FRAGMENTO PROPORCIONADO:
El mapa que probó que los continentes se mueven lo hizo una mujer desde un escritorio
Para el resto del mundo, aquellos datos no eran más que interminables columnas de números. Para ella, en cambio, esas cifras cobraban vida y se convertían en un paisaje.

La mujer que dibujó el fondo del mar y desafió a la ciencia de su época
Marie Tharp transformó para siempre la manera en que la humanidad observa su propio planeta.
Lo hizo desde un escritorio, con lápiz y papel, en una época en la que a las mujeres ni siquiera se les permitía subir a los barcos de investigación.
Una científica confinada al escritorio mientras los hombres navegaban
Durante la década de 1950, Tharp trabajaba en una mesa de dibujo de la Universidad de Columbia, en Estados Unidos. Su tarea consistía en interpretar miles de registros de sonar recolectados por embarcaciones a las que ella tenía prohibido abordar, por las normas discriminatorias de aquellos años.

CONSIGNA: Indica, según el texto sobre Marie Tharp, en qué universidad trabajaba ella durante la década de 1950.

CONJUNTO DE DATOS:
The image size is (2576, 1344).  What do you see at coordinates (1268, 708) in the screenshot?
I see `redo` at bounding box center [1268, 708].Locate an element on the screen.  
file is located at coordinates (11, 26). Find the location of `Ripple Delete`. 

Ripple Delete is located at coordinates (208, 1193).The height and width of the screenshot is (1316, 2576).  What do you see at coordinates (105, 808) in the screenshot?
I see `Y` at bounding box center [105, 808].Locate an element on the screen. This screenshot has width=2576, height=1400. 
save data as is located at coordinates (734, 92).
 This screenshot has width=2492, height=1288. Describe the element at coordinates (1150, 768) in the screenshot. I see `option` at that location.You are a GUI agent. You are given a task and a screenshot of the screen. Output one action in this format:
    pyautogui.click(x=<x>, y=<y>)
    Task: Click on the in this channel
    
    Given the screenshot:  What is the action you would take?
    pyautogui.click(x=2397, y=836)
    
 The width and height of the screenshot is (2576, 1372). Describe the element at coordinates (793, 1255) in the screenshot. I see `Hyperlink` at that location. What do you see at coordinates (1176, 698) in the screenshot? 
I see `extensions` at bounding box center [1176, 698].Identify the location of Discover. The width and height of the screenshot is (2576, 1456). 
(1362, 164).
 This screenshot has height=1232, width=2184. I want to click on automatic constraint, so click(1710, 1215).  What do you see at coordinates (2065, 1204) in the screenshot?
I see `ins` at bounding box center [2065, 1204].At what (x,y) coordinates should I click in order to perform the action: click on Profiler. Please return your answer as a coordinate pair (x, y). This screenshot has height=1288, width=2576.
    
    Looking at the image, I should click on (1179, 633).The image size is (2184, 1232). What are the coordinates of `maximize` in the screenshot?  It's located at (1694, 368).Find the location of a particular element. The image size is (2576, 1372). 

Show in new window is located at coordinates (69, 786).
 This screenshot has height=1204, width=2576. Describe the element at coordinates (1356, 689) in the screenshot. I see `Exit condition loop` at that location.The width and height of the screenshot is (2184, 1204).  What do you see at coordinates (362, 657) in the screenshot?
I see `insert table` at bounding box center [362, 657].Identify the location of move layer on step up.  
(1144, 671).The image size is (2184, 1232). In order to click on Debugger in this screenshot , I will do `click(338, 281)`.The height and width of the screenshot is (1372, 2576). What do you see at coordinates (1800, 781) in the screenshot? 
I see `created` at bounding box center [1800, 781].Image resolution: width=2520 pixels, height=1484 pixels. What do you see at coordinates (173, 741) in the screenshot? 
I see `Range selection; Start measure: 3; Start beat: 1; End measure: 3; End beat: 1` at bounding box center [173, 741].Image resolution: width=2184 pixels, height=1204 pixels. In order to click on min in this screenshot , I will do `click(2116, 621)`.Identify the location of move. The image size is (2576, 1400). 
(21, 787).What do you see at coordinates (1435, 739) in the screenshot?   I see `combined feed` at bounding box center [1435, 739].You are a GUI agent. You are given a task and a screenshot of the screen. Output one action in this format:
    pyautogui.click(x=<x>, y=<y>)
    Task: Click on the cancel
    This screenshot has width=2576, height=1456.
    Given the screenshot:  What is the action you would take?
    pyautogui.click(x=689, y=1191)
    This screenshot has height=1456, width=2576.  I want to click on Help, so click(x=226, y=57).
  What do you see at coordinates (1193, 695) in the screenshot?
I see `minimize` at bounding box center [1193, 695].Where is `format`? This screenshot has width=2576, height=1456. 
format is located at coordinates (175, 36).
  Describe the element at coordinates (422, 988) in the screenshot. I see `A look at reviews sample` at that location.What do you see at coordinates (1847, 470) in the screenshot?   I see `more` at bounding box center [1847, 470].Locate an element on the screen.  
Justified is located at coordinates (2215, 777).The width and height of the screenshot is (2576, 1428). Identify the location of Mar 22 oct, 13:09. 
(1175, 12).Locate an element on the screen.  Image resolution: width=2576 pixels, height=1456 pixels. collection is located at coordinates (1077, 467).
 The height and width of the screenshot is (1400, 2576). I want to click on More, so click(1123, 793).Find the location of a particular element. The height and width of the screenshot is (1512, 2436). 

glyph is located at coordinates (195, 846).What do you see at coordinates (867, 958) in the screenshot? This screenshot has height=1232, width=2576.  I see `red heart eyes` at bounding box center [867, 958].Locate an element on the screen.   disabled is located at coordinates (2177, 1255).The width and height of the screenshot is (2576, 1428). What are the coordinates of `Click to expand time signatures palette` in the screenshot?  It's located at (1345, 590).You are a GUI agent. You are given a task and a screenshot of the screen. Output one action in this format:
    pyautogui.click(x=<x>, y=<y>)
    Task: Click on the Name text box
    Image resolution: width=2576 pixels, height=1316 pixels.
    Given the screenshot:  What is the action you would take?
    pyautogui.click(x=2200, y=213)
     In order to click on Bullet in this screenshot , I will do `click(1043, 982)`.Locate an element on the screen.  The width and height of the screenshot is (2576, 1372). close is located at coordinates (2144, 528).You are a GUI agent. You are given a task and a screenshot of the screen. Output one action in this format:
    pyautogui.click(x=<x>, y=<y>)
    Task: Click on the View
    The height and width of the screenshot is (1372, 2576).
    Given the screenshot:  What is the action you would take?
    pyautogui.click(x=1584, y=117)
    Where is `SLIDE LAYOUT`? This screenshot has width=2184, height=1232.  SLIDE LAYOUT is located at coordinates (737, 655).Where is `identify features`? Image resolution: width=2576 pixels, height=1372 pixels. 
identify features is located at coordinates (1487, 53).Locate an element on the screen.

RESULTADO: En la Universidad de Columbia, en Estados Unidos.